More credit cards going to buyers with imperfect credit

Sally Herships Aug 11, 2016
More people with poor credit are getting credit cards, according to a new report. Visual Hunt
HTML EMBED:
COPY

According to a new report from the Federal Reserve Bank of New York, more consumers with poor credit are getting credit cards, but at the same time, the delinquency rate is dropping

While it might sound like a conundrum wrapped in a riddle, “the short answer is this isn’t so odd,” said Ezra Becker, senior vice president of research and consulting for financial services at TransUnion, one of the nation’s largest credit bureaus.

Notes Becker, there are a few things that can affect delinquency rates. 

“One of them is internal to consumers and where they are with their finances, and the other is external to consumers,” he said, “where the economy is, and how many of them have jobs, and who’s getting credit, and where are lenders issuing credit.”

With a strong economy and relatively low unemployment, Becker said, we may want to reassess the group of borrowers we’re calling iffy.

“There’s lousy and then there’s lousy.

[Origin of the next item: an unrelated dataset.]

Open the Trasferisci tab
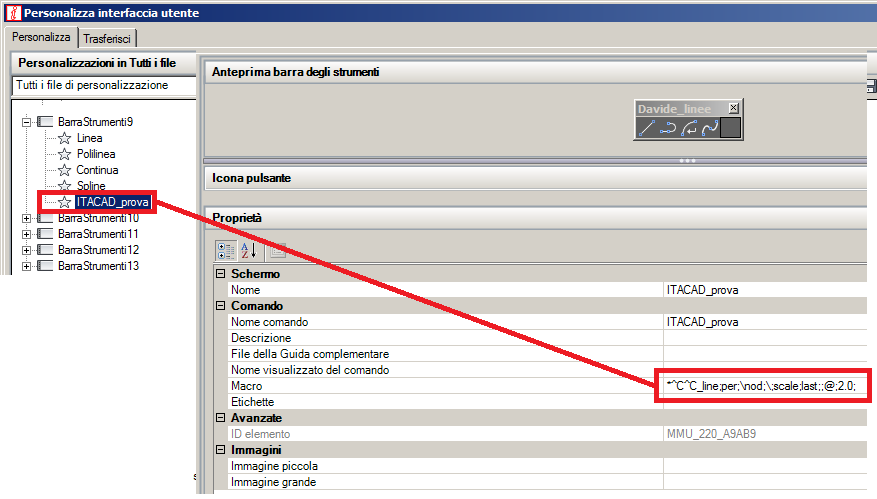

Subprime these days are not the same as subprime back in 2009,” he said.  

Today’s subprime consumer, a borrower with a credit score lower than around the 600 range, is not the same borrower he or she was during the financial crisis.  

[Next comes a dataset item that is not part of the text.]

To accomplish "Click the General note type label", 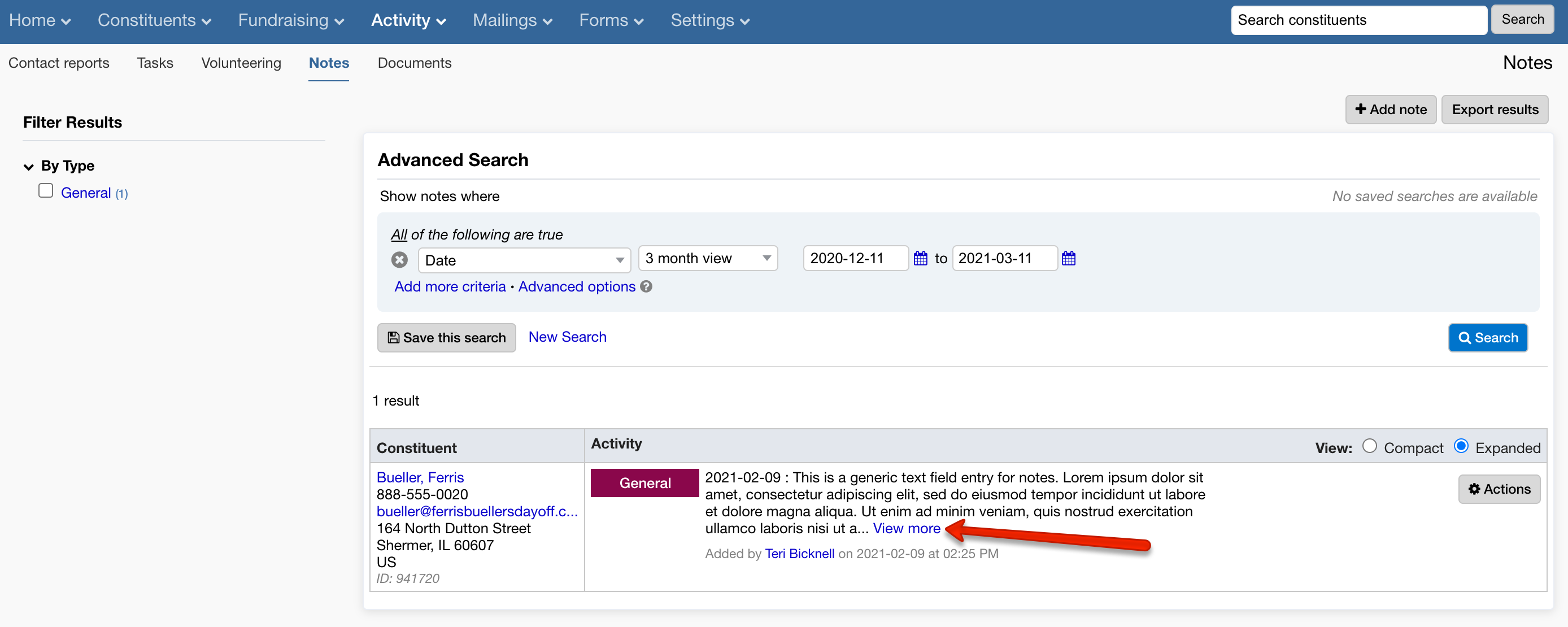I will 644,484.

“Something like 70 to 80 percent of people with a low credit score — they’re going to be fine,” said Chi Chi Wu, a staff attorney with the National Consumer Law Center. “They do repay their debts. Once they’ve recovered and gotten back on their feet.”

“Credit scores don’t measure your ability to repay — that depends on your income and expenses, notes Wu. “What they measure is your past pattern of repaying.” 

A big relief because our national credit card bill is $729 billion.